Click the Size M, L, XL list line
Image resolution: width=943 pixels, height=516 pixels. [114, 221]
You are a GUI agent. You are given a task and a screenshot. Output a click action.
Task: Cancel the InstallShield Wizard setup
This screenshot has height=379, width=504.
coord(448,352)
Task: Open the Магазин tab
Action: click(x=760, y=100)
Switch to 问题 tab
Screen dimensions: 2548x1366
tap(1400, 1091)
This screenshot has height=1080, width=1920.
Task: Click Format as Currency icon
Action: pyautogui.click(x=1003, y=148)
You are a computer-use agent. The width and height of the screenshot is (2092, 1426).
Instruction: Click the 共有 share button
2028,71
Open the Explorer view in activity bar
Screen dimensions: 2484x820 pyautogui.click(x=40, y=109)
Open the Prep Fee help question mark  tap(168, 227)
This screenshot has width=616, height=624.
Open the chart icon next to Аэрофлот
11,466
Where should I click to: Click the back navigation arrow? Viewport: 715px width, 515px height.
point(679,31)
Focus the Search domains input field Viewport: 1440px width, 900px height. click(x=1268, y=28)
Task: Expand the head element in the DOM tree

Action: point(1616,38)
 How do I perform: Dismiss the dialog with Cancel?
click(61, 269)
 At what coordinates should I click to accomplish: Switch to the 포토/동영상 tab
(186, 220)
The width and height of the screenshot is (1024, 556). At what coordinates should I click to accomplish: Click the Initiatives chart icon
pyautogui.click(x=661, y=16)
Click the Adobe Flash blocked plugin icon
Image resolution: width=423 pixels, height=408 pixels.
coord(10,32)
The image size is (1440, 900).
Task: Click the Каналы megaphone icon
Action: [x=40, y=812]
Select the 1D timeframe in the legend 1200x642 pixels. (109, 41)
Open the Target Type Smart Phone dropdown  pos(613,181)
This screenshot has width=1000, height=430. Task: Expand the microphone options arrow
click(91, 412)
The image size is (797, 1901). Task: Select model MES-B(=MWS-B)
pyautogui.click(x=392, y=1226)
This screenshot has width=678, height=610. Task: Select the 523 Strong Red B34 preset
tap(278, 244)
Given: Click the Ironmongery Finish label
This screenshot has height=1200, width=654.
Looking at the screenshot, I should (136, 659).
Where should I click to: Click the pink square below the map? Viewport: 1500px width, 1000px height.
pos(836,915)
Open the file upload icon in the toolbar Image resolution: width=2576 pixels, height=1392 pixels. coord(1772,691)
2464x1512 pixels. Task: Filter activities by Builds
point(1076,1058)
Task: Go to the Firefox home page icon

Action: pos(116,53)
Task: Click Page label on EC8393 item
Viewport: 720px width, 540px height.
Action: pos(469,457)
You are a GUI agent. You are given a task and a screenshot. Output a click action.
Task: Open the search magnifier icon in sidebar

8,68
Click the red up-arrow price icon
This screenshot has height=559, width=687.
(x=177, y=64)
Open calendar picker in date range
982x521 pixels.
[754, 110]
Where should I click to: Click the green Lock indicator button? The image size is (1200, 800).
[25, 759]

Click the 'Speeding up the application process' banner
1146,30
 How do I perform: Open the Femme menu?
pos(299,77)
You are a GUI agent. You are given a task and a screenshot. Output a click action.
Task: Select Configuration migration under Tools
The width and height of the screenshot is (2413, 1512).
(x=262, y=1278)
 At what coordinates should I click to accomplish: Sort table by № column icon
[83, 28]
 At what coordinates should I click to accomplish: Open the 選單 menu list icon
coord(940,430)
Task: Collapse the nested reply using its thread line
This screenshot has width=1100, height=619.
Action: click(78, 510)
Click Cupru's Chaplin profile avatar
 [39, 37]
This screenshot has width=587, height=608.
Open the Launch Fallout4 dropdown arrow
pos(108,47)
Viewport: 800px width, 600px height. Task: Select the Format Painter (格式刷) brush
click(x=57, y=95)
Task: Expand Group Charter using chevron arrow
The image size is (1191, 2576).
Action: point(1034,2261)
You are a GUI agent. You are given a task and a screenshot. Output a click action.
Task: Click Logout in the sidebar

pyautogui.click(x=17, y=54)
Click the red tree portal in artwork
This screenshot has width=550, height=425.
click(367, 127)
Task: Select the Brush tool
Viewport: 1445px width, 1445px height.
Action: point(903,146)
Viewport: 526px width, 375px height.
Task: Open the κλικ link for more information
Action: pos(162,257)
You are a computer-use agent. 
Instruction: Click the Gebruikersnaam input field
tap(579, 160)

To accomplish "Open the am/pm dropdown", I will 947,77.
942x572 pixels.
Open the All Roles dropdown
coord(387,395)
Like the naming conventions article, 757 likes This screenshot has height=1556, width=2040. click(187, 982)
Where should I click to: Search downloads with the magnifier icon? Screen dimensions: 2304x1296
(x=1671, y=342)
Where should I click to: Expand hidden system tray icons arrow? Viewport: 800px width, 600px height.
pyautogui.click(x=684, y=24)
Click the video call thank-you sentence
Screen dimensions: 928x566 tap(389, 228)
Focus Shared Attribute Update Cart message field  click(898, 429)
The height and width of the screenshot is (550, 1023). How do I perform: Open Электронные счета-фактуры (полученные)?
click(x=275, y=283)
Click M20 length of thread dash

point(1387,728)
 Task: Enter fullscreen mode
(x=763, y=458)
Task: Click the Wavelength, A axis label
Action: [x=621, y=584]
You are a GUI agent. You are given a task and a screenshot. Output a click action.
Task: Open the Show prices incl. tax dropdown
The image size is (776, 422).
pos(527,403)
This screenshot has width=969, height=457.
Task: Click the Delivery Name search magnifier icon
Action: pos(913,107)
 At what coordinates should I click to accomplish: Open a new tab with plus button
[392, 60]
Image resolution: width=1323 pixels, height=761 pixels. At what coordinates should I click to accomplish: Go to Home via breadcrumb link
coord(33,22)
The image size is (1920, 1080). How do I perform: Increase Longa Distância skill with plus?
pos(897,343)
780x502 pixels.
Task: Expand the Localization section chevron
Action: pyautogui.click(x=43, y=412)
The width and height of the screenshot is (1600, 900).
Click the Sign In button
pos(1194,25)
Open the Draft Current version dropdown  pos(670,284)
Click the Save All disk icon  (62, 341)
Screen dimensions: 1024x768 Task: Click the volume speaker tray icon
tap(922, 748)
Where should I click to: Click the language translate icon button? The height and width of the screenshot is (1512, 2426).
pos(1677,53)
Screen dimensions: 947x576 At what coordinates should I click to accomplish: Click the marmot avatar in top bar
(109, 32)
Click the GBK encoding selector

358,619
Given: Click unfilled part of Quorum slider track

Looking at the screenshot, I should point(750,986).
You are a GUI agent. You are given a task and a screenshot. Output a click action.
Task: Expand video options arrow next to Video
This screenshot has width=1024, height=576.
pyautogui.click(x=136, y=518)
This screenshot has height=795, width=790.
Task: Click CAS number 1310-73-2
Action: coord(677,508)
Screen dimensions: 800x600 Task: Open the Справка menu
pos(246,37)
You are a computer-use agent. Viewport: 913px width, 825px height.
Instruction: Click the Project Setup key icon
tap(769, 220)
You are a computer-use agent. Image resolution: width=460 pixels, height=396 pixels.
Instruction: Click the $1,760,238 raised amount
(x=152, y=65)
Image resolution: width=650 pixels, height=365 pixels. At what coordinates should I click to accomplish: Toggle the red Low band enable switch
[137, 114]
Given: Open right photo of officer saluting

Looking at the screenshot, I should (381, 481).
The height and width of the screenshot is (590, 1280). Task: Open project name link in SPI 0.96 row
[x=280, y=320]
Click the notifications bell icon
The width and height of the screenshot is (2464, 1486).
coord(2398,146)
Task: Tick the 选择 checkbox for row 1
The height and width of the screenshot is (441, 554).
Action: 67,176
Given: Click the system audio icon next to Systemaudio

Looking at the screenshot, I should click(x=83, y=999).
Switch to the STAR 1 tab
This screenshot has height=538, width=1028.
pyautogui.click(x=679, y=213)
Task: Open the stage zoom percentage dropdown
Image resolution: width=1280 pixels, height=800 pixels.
══════════════════════════════
## Problem to work on
Please format every line of the items above as a JSON list of strings, one string per line, with blank lines left out.

## Right answer
[
  "Click the Size M, L, XL list line",
  "Image resolution: width=943 pixels, height=516 pixels. [114, 221]",
  "You are a GUI agent. You are given a task and a screenshot. Output a click action.",
  "Task: Cancel the InstallShield Wizard setup",
  "This screenshot has height=379, width=504.",
  "coord(448,352)",
  "Task: Open the Магазин tab",
  "Action: click(x=760, y=100)",
  "Switch to 问题 tab",
  "Screen dimensions: 2548x1366",
  "tap(1400, 1091)",
  "This screenshot has height=1080, width=1920.",
  "Task: Click Format as Currency icon",
  "Action: pyautogui.click(x=1003, y=148)",
  "You are a computer-use agent. The width and height of the screenshot is (2092, 1426).",
  "Instruction: Click the 共有 share button",
  "2028,71",
  "Open the Explorer view in activity bar",
  "Screen dimensions: 2484x820 pyautogui.click(x=40, y=109)",
  "Open the Prep Fee help question mark  tap(168, 227)",
  "This screenshot has width=616, height=624.",
  "Open the chart icon next to Аэрофлот",
  "11,466",
  "Where should I click to: Click the back navigation arrow? Viewport: 715px width, 515px height.",
  "point(679,31)",
  "Focus the Search domains input field Viewport: 1440px width, 900px height. click(x=1268, y=28)",
  "Task: Expand the head element in the DOM tree",
  "Action: point(1616,38)",
  " How do I perform: Dismiss the dialog with Cancel?",
  "click(61, 269)",
  " At what coordinates should I click to accomplish: Switch to the 포토/동영상 tab",
  "(186, 220)",
  "The width and height of the screenshot is (1024, 556). At what coordinates should I click to accomplish: Click the Initiatives chart icon",
  "pyautogui.click(x=661, y=16)",
  "Click the Adobe Flash blocked plugin icon",
  "Image resolution: width=423 pixels, height=408 pixels.",
  "coord(10,32)",
  "The image size is (1440, 900).",
  "Task: Click the Каналы megaphone icon",
  "Action: [x=40, y=812]",
  "Select the 1D timeframe in the legend 1200x642 pixels. (109, 41)",
  "Open the Target Type Smart Phone dropdown  pos(613,181)",
  "This screenshot has width=1000, height=430. Task: Expand the microphone options arrow",
  "click(91, 412)",
  "The image size is (797, 1901). Task: Select model MES-B(=MWS-B)",
  "pyautogui.click(x=392, y=1226)",
  "This screenshot has width=678, height=610. Task: Select the 523 Strong Red B34 preset",
  "tap(278, 244)",
  "Given: Click the Ironmongery Finish label",
  "This screenshot has height=1200, width=654.",
  "Looking at the screenshot, I should (136, 659).",
  "Where should I click to: Click the pink square below the map? Viewport: 1500px width, 1000px height.",
  "pos(836,915)",
  "Open the file upload icon in the toolbar Image resolution: width=2576 pixels, height=1392 pixels. coord(1772,691)",
  "2464x1512 pixels. Task: Filter activities by Builds",
  "point(1076,1058)",
  "Task: Go to the Firefox home page icon",
  "Action: pos(116,53)",
  "Task: Click Page label on EC8393 item",
  "Viewport: 720px width, 540px height.",
  "Action: pos(469,457)",
  "You are a GUI agent. You are given a task and a screenshot. Output a click action.",
  "Task: Open the search magnifier icon in sidebar",
  "8,68",
  "Click the red up-arrow price icon",
  "This screenshot has height=559, width=687.",
  "(x=177, y=64)",
  "Open calendar picker in date range",
  "982x521 pixels.",
  "[754, 110]",
  "Where should I click to: Click the green Lock indicator button? The image size is (1200, 800).",
  "[25, 759]",
  "Click the 'Speeding up the application process' banner",
  "1146,30",
  " How do I perform: Open the Femme menu?",
  "pos(299,77)",
  "You are a GUI agent. You are given a task and a screenshot. Output a click action.",
  "Task: Select Configuration migration under Tools",
  "The width and height of the screenshot is (2413, 1512).",
  "(x=262, y=1278)",
  " At what coordinates should I click to accomplish: Sort table by № column icon",
  "[83, 28]",
  " At what coordinates should I click to accomplish: Open the 選單 menu list icon",
  "coord(940,430)",
  "Task: Collapse the nested reply using its thread line",
  "This screenshot has width=1100, height=619.",
  "Action: click(78, 510)",
  "Click Cupru's Chaplin profile avatar",
  " [39, 37]",
  "This screenshot has width=587, height=608.",
  "Open the Launch Fallout4 dropdown arrow",
  "pos(108,47)",
  "Viewport: 800px width, 600px height. Task: Select the Format Painter (格式刷) brush",
  "click(x=57, y=95)",
  "Task: Expand Group Charter using chevron arrow",
  "The image size is (1191, 2576).",
  "Action: point(1034,2261)",
  "You are a GUI agent. You are given a task and a screenshot. Output a click action.",
  "Task: Click Logout in the sidebar",
  "pyautogui.click(x=17, y=54)",
  "Click the red tree portal in artwork",
  "This screenshot has width=550, height=425.",
  "click(367, 127)",
  "Task: Select the Brush tool",
  "Viewport: 1445px width, 1445px height.",
  "Action: point(903,146)",
  "Viewport: 526px width, 375px height.",
  "Task: Open the κλικ link for more information",
  "Action: pos(162,257)",
  "You are a computer-use agent. ",
  "Instruction: Click the Gebruikersnaam input field",
  "tap(579, 160)",
  "To accomplish \"Open the am/pm dropdown\", I will 947,77.",
  "942x572 pixels.",
  "Open the All Roles dropdown",
  "coord(387,395)",
  "Like the naming conventions article, 757 likes This screenshot has height=1556, width=2040. click(187, 982)",
  "Where should I click to: Search downloads with the magnifier icon? Screen dimensions: 2304x1296",
  "(x=1671, y=342)",
  "Where should I click to: Expand hidden system tray icons arrow? Viewport: 800px width, 600px height.",
  "pyautogui.click(x=684, y=24)",
  "Click the video call thank-you sentence",
  "Screen dimensions: 928x566 tap(389, 228)",
  "Focus Shared Attribute Update Cart message field  click(898, 429)",
  "The height and width of the screenshot is (550, 1023). How do I perform: Open Электронные счета-фактуры (полученные)?",
  "click(x=275, y=283)",
  "Click M20 length of thread dash",
  "point(1387,728)",
  " Task: Enter fullscreen mode",
  "(x=763, y=458)",
  "Task: Click the Wavelength, A axis label",
  "Action: [x=621, y=584]",
  "You are a GUI agent. You are given a task and a screenshot. Output a click action.",
  "Task: Open the Show prices incl. tax dropdown",
  "The image size is (776, 422).",
  "pos(527,403)",
  "This screenshot has width=969, height=457.",
  "Task: Click the Delivery Name search magnifier icon",
  "Action: pos(913,107)",
  " At what coordinates should I click to accomplish: Open a new tab with plus button",
  "[392, 60]",
  "Image resolution: width=1323 pixels, height=761 pixels. At what coordinates should I click to accomplish: Go to Home via breadcrumb link",
  "coord(33,22)",
  "The image size is (1920, 1080). How do I perform: Increase Longa Distância skill with plus?",
  "pos(897,343)",
  "780x502 pixels.",
  "Task: Expand the Localization section chevron",
  "Action: pyautogui.click(x=43, y=412)",
  "The width and height of the screenshot is (1600, 900).",
  "Click the Sign In button",
  "pos(1194,25)",
  "Open the Draft Current version dropdown  pos(670,284)",
  "Click the Save All disk icon  (62, 341)",
  "Screen dimensions: 1024x768 Task: Click the volume speaker tray icon",
  "tap(922, 748)",
  "Where should I click to: Click the language translate icon button? The height and width of the screenshot is (1512, 2426).",
  "pos(1677,53)",
  "Screen dimensions: 947x576 At what coordinates should I click to accomplish: Click the marmot avatar in top bar",
  "(109, 32)",
  "Click the GBK encoding selector",
  "358,619",
  "Given: Click unfilled part of Quorum slider track",
  "Looking at the screenshot, I should point(750,986).",
  "You are a GUI agent. You are given a task and a screenshot. Output a click action.",
  "Task: Expand video options arrow next to Video",
  "This screenshot has width=1024, height=576.",
  "pyautogui.click(x=136, y=518)",
  "This screenshot has height=795, width=790.",
  "Task: Click CAS number 1310-73-2",
  "Action: coord(677,508)",
  "Screen dimensions: 800x600 Task: Open the Справка menu",
  "pos(246,37)",
  "You are a computer-use agent. Viewport: 913px width, 825px height.",
  "Instruction: Click the Project Setup key icon",
  "tap(769, 220)",
  "You are a computer-use agent. Image resolution: width=460 pixels, height=396 pixels.",
  "Instruction: Click the $1,760,238 raised amount",
  "(x=152, y=65)",
  "Image resolution: width=650 pixels, height=365 pixels. At what coordinates should I click to accomplish: Toggle the red Low band enable switch",
  "[137, 114]",
  "Given: Open right photo of officer saluting",
  "Looking at the screenshot, I should (381, 481).",
  "The height and width of the screenshot is (590, 1280). Task: Open project name link in SPI 0.96 row",
  "[x=280, y=320]",
  "Click the notifications bell icon",
  "The width and height of the screenshot is (2464, 1486).",
  "coord(2398,146)",
  "Task: Tick the 选择 checkbox for row 1",
  "The height and width of the screenshot is (441, 554).",
  "Action: 67,176",
  "Given: Click the system audio icon next to Systemaudio",
  "Looking at the screenshot, I should click(x=83, y=999).",
  "Switch to the STAR 1 tab",
  "This screenshot has height=538, width=1028.",
  "pyautogui.click(x=679, y=213)",
  "Task: Open the stage zoom percentage dropdown",
  "Image resolution: width=1280 pixels, height=800 pixels."
]